À l’inverse, une confiance excessive dans les capacités de l’IA, sans évaluation critique, peut conduire à des erreurs de jugement et produire des dommages collatéraux. Le biais d’automatisme est la tendance de l’humain à trop se fier aux systèmes automatisés ou aux systèmes de décision (5). Les systèmes automatisés (machines/Algorithmes/IA) deviennent des heuristiques remplaçant la cognition humaine. Ainsi, ce biais cognitif est une illustration de l’excès de confiance que nous expliquions précédemment. Par exemple, nous ferions davantage confiance à un GPS qu’à un être humain pour guider notre chemin.
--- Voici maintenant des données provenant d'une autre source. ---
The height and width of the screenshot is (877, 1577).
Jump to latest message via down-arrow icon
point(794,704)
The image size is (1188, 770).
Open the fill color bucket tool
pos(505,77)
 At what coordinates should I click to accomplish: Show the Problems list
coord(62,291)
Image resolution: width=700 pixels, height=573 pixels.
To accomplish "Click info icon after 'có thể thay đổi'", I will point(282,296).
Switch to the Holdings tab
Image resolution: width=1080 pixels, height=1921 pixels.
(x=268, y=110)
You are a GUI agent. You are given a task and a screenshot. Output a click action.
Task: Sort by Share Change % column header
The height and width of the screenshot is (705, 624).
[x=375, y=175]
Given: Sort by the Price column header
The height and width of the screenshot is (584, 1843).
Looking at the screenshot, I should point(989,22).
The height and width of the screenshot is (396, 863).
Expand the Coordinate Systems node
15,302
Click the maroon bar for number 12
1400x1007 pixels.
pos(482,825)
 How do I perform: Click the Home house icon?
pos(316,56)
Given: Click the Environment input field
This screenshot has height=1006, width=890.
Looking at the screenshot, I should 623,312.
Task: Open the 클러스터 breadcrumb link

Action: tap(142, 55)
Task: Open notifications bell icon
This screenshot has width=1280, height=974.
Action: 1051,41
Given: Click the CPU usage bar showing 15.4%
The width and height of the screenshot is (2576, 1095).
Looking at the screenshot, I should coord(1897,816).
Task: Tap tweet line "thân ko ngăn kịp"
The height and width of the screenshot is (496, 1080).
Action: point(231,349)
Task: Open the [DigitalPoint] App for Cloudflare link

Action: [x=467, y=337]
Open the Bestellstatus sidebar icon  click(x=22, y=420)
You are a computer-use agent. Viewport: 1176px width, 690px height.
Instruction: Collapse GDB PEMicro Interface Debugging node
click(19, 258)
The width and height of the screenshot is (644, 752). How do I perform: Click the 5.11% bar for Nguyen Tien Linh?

Cependant, à notre connaissance, cet effet n’a pas été prouvé sur des automates ou systèmes de décision avec des conséquences potentiellement plus importantes (comme c’est le cas des systèmes de décision utilisés dans la guerre des mines par exemple). Une variable qui annulerait le biais d’automatisme serait l’accumulation de l’expérience dans l’usage de la technologie (6) : l’expérience de Michael Horowitz et Lauren Kahn en 2024, forte d’un échantillon de 9 000 personnes de neuf pays différents, démontre que moins les participants ont d’expérience avec l’IA, plus l’opposition aux retours d’information fournis par l’IA est forte. Cette opposition tend à diminuer en même temps que l’expérience avec l’IA, pour finalement se stabiliser chez les personnes ayant le plus d’expérience. Un autre facteur psychosociologique apparu dans les enquêtes réside dans l’accoutumance aux machines et aux écrans, dont font preuve en particulier les plus jeunes générations de marins : être habitué à vivre sur les écrans et faire confiance aux données livrées plus qu’à ses propres perceptions peut conduire à un défaut de recul critique, dommageable dans des circonstances inédites.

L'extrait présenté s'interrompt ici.